ACTIVITY - Please output the data below exactly as given, starting at its first line and stopping after the line that contains "Task: Zoom in on the parts diagram".

------ AVAILABLE DATA

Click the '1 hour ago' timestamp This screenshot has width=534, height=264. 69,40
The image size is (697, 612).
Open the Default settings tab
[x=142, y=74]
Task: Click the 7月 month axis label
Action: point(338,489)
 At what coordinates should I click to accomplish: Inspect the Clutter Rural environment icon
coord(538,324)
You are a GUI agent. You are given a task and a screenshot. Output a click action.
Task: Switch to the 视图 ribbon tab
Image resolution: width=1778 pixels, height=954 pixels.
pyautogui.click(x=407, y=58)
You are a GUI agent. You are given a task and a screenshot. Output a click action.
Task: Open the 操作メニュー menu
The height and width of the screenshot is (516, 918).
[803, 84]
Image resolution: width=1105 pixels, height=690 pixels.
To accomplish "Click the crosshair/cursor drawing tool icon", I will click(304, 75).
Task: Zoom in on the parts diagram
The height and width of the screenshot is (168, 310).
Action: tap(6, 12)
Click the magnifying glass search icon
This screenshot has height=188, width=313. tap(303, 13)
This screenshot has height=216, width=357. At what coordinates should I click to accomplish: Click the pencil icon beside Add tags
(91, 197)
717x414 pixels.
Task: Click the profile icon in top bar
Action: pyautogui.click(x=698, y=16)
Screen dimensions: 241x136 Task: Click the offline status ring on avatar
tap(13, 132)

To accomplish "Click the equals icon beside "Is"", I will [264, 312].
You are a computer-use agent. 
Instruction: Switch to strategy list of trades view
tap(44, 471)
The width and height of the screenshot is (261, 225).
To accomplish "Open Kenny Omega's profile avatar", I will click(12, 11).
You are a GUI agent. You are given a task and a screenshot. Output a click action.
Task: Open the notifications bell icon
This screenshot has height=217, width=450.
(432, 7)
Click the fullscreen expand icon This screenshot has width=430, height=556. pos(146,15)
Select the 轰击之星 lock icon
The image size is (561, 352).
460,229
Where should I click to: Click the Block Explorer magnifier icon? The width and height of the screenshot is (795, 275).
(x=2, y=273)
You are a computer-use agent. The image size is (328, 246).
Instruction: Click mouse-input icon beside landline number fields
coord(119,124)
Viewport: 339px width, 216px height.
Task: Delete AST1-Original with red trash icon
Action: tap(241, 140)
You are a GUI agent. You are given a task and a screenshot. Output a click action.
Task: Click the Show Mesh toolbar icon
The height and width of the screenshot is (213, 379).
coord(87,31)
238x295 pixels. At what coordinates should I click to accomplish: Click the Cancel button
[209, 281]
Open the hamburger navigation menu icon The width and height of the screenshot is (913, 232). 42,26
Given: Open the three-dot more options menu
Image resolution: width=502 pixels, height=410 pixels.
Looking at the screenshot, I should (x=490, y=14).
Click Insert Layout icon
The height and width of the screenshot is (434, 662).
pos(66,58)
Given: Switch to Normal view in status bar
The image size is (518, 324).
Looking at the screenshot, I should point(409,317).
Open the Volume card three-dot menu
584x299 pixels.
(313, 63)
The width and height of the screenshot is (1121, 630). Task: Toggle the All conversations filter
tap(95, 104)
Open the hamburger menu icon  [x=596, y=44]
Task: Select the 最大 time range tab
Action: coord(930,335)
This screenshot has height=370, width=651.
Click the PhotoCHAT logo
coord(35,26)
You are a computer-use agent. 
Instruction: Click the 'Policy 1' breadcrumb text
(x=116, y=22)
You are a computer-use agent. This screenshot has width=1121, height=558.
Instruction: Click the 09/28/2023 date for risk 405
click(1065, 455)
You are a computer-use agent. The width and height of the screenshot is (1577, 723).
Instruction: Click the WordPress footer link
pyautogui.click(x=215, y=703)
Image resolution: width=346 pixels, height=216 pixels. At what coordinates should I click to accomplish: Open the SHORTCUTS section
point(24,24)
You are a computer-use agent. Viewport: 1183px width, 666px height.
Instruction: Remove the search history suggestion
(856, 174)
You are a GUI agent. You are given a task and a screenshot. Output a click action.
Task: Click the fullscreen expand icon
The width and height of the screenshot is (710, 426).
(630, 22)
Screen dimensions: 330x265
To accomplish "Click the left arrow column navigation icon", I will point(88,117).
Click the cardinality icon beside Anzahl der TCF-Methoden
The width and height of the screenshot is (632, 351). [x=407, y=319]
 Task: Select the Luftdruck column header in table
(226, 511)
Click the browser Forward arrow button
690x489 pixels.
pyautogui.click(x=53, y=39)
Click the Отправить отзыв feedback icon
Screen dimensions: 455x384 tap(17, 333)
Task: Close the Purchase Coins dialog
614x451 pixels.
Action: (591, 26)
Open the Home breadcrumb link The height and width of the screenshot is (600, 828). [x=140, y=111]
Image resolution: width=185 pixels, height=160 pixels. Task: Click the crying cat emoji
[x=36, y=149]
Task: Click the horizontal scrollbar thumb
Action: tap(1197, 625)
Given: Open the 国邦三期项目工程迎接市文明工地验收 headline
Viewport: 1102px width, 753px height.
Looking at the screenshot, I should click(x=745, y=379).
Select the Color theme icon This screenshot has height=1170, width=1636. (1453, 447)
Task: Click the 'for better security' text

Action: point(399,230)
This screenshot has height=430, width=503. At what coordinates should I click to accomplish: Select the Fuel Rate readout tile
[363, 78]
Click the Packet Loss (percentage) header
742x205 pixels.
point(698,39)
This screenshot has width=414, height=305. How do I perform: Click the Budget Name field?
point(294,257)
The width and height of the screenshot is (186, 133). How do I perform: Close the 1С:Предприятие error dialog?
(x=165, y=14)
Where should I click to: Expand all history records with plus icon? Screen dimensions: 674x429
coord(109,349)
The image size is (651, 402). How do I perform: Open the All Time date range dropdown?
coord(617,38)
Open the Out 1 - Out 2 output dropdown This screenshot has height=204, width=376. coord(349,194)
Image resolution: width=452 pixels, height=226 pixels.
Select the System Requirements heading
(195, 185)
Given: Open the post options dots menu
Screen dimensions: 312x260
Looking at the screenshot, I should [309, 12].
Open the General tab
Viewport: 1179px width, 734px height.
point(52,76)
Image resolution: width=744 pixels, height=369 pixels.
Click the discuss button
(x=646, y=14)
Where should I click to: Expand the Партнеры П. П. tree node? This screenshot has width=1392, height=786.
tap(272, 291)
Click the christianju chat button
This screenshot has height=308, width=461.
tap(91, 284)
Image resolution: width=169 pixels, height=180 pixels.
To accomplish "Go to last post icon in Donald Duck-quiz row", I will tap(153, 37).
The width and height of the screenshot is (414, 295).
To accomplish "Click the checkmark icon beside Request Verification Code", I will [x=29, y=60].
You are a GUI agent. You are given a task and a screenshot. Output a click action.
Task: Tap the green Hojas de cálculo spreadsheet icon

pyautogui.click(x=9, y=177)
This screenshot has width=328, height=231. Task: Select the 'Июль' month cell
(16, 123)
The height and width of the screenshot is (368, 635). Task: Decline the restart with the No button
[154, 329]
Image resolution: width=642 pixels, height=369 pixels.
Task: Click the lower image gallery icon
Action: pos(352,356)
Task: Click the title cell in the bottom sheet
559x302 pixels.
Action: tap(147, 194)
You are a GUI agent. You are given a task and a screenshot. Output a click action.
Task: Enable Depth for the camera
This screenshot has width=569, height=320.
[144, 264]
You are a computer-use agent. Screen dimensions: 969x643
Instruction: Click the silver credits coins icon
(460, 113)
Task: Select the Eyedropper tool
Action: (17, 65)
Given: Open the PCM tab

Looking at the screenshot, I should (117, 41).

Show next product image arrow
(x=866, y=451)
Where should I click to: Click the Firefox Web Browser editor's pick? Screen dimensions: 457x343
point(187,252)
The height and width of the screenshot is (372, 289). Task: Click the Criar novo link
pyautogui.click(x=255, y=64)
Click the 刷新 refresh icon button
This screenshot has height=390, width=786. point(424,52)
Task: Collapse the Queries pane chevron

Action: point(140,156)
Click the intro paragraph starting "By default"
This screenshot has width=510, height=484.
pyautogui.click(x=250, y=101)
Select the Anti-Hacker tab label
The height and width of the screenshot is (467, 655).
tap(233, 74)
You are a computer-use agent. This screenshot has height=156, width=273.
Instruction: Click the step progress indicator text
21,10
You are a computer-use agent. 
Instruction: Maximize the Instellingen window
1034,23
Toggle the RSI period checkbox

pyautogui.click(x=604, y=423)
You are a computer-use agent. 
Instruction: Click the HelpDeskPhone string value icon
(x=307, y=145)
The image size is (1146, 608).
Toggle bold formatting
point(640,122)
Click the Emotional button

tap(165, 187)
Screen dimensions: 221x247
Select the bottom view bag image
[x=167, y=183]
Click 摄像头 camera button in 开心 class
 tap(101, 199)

------------

SOLUTION FOR THIS TASK -
Click the '1 hour ago' timestamp This screenshot has width=534, height=264. 69,40
The image size is (697, 612).
Open the Default settings tab
[x=142, y=74]
Task: Click the 7月 month axis label
Action: point(338,489)
 At what coordinates should I click to accomplish: Inspect the Clutter Rural environment icon
coord(538,324)
You are a GUI agent. You are given a task and a screenshot. Output a click action.
Task: Switch to the 视图 ribbon tab
Image resolution: width=1778 pixels, height=954 pixels.
pyautogui.click(x=407, y=58)
You are a GUI agent. You are given a task and a screenshot. Output a click action.
Task: Open the 操作メニュー menu
The height and width of the screenshot is (516, 918).
[803, 84]
Image resolution: width=1105 pixels, height=690 pixels.
To accomplish "Click the crosshair/cursor drawing tool icon", I will click(304, 75).
Task: Zoom in on the parts diagram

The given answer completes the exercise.